Oceans are a totally different story. To me it is obvious that their heat content is largely of geothermal origin.
“This mechanism makes it imo impossible for the GF through continental crust to have a large influence on the surface temperature.
My point was that if the energy from the Sun is sufficient to raise the temperature of the earth from absolute zero to say 255 K, (which is the assumption of “climate scientists” misusing the SB law), then starting with the Earth at at 35 K, that same energy will result in a final temperature of 290 K.
Just for a moment, assume that lithium requires 1 calorie to raise its temperature by 1 C. (It doesn’t, but it’s fairly close).
To raise the temperature from absolute zero to 255 K will require 255 cal.
Starting at 35 K, an input of 255 cal. will raise the temperature by 255 K also, resulting in a final temperature of 290 K.
I used lithium to avoid the complexities of phase changes in water.
If my assumptions or calculations are wrong, I would appreciate correction.
There is no need for a GHE which nobody can even describe properly.
Moon shows other wise.
https://www.diviner.ucla.edu/science
Night temperature is about 80K. Daytime temps go up to max. ~400K.
Day time temps. are roughly radiative balance temperatures. Once reached adding more energy will not increase the temperature any more, so this energy is “lost” for further surface heating.

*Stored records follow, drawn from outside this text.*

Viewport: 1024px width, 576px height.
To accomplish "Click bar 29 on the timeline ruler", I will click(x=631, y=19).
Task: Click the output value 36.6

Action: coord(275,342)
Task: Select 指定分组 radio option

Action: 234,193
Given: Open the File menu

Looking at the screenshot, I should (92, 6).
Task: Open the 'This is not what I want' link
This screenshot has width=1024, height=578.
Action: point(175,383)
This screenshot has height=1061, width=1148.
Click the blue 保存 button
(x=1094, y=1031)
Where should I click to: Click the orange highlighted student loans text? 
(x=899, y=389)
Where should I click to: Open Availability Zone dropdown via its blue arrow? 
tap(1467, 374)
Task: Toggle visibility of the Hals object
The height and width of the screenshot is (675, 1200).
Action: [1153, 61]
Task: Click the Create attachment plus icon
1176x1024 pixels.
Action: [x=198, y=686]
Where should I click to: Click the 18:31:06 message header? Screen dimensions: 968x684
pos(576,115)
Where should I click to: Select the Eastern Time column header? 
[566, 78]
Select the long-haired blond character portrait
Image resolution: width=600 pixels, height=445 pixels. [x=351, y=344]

Resulting avg. temp. for our moon ~197K.
On Earth we have the oceans. Maximum energy the sun delivers in a 24hr period is ~30 MJ/m^2. Barely enough to increase the temp. of a 7m water column 1K.
https://www.pveducation.org/pvcdrom/properties-of-sunlight/isoflux-contour-plots
Due to the seasonal warming/cooling sun only warms the upper few hundred meters a bit. This is only possible because the deeper oceans have been pre-heated by geothermal.
See typical profile below.
“Once reached adding more energy will not increase the temperature any more, so this energy is “lost” for further surface heating.”
I assume this is where ΔT is balanced by ΔT^x (where for a black body “x” would be 4)?
Climate science doesn’t seem to realize that radiative losses represent a major negative feedback for daytime temperatures. At some point the ΔT from sun insolation is balanced by T^x radiative loss. At least I’ve never seen this in any radiation budget presentation in a recognizable form.
My understanding as well.
Lunar regolith warms up very rapidly and has a very low conductivity.
So radiative balance temps can be reached, especially given the low rotation rate of the moon.
On Earth (>70% ocean) we have very slow warming and high conductivity (and mixing), so radiative balance temperatures will not be reached.